International Physicians
for the Prevention of Nuclear War

Nuclear Famine: climate effects of regional nuclear war


A nuclear war using as few as 100 weapons anywhere in the world would disrupt the global climate and agricultural production so severely that the lives of more than two billion people would be in jeopardy from mass starvation. 

A landmark report, Nuclear Famine (2022), published by IPPNW summarizes the latest scientific work which shows that a so-called “limited” or “regional” nuclear war would be neither limited nor regional. A war that detonated less than 1/20th of the world’s nuclear weapons would still crash the climate, the global food supply chains, and likely public order. Famines and unrest would kill hundreds of millions, perhaps even billions. The findings come at a time of greatly heightened tensions among nuclear states and amid warnings that we are closer to nuclear war than we have ever been. 

 

Among the specific findings in Nuclear Famine (2022): 

  • Using less than 3% of the world’s nuclear weapons, a nuclear war between India and Pakistan could kill up to every 3rd person on earth, with average global temperatures dropping about 1.3 degrees Celsius.
  • A full-scale nuclear war between the United States and Russia would kill an estimated 5 billion people worldwide within two years. 
  • The strongest caloric reductions due to abrupt cooling after a nuclear war are found over the high latitudes in the Northern Hemisphere. Nations such as Canada, Finland, Norway and Sweden are thus hit hard.
  • In the case of a nuclear war, there is no possible treatment after the fact. We must focus on prevention. And the only way to ensure that nuclear weapons are never used is to eliminate them completely. The United Nations Treaty on the Prohibition of Nuclear Weapons provides the legal and moral foundation for the eradication of nuclear weapons.
  • Read the full report in English, German, and Russian (additional translations pending).

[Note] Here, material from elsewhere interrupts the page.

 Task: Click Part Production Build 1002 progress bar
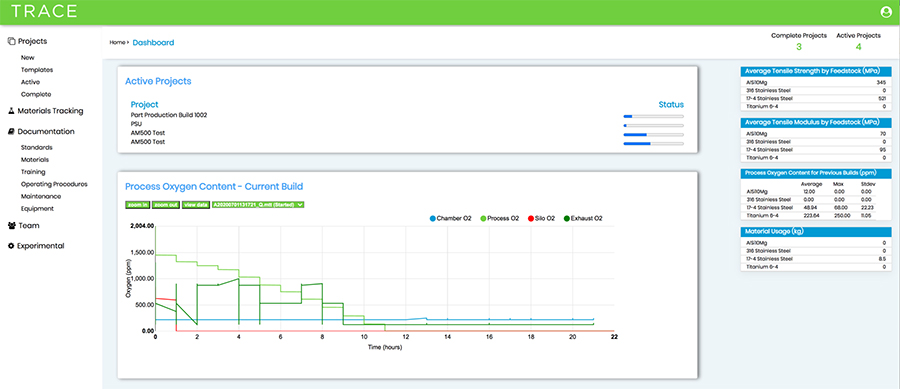(653, 116)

Findings in Nuclear Famine (2012):

  • Corn production in the US would decline by an average of 10% for an entire decade, with the most severe decline (20%) in year 5. Soybean production would decline by about 7%, with the most severe loss, more than 20%, in year 5.
  • There would be a significant decline in middle season rice production in China. During the first 4 years, rice production would decline by an average of 21%; over the next 6 years the decline would average 10%.
  • Increases in food prices would make food inaccessible to hundreds of millions of the world’s poorest. Even if agricultural markets continued to function normally, 215 million people would be added to the rolls of the malnourished over the course of a decade.
  • Significant agricultural shortfalls over an extended period would almost certainly lead to panic and hoarding on an international scale, further reducing accessible food.
  • The 925 million people in the world who are already chronically malnourished (with a baseline consumption of 1,750 calories or less per day), would be put at risk by a 10% decline in their food consumption.

Subsequent findings, published in 2013, paint a grim picture:

  • Chinese winter wheat production would fall 50% in the first year and, averaged over the entire decade after the war, would be 31% below baseline.
  • More than a billion people additional people in China would also face severe food insecurity. The total number of people threatened by nuclear-war induced famine would be well over two billion.

 

“The prospect of a decade of widespread hunger and intense social and economic instability in the world’s largest country has immense implications for the entire global community, as does the possibility that the huge declines in Chinese wheat production will be matched by similar declines in other wheat producing countries.,” said the report’s author, Dr. Ira Helfand.

Additional studies by IPPNW partners, including Rapidly expanding nuclear arsenals in Pakistan and India portend regional and global catastrophe (2019), show that our original prediction was based on 5 million tons of soot – it now appears there would be 15 to 35 million. This new finding indicates that there will be an even greater negative impact on global food production.

Listen to Dr. Ira Helfand outline nuclear famine:

Nuclear Famine is the second IPPNW publication to address the global health and environmental consequences of a nuclear war using only a fraction of the more than 15,000 nuclear weapons in the world today. Zero is the Only Option: Four Medical and Environmental Cases for the Eradication of Nuclear Weapons, published in 2010, describes the severe climate disruption that would result from a “limited” nuclear war, and summarizes the medical consequences of blast, heat, and radiation from nuclear explosions.